╭──

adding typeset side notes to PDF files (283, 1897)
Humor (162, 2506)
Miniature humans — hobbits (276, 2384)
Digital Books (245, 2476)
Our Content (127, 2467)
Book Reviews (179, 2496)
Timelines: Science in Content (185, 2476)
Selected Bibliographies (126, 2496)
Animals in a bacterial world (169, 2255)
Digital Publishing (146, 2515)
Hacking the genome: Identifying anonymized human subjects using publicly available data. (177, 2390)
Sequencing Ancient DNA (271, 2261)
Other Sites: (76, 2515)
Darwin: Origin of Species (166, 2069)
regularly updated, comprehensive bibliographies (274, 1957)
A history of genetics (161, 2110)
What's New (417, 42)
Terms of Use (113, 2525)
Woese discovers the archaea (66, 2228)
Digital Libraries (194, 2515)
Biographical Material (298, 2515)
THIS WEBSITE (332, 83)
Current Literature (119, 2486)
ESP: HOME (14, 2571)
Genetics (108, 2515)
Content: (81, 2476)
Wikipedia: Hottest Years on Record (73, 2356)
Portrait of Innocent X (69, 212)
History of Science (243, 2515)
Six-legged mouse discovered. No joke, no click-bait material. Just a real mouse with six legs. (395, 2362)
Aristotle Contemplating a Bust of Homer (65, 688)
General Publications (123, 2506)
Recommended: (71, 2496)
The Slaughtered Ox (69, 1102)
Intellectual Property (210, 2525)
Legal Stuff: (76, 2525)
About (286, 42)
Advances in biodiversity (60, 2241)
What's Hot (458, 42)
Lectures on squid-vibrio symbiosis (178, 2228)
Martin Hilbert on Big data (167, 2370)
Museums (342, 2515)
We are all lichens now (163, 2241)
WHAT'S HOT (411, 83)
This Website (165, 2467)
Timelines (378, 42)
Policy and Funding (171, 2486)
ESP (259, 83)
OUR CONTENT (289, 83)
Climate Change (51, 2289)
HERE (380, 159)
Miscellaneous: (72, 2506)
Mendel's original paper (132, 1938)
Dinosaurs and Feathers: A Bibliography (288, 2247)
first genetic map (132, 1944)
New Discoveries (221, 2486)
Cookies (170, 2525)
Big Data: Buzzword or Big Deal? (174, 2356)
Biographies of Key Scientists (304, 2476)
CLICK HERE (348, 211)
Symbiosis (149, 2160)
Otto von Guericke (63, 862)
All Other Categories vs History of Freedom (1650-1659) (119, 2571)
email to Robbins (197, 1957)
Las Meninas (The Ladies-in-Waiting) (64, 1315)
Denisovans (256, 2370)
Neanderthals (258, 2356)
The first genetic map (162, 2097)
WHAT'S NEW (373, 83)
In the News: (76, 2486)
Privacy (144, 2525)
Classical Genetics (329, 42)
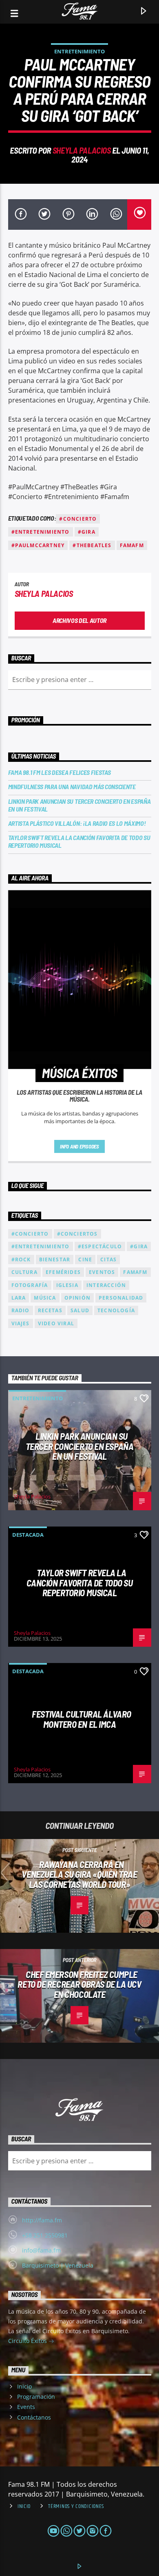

╰──

When a line in the records above contains the word "first", copy it.

first genetic map (132, 1944)
The first genetic map (162, 2097)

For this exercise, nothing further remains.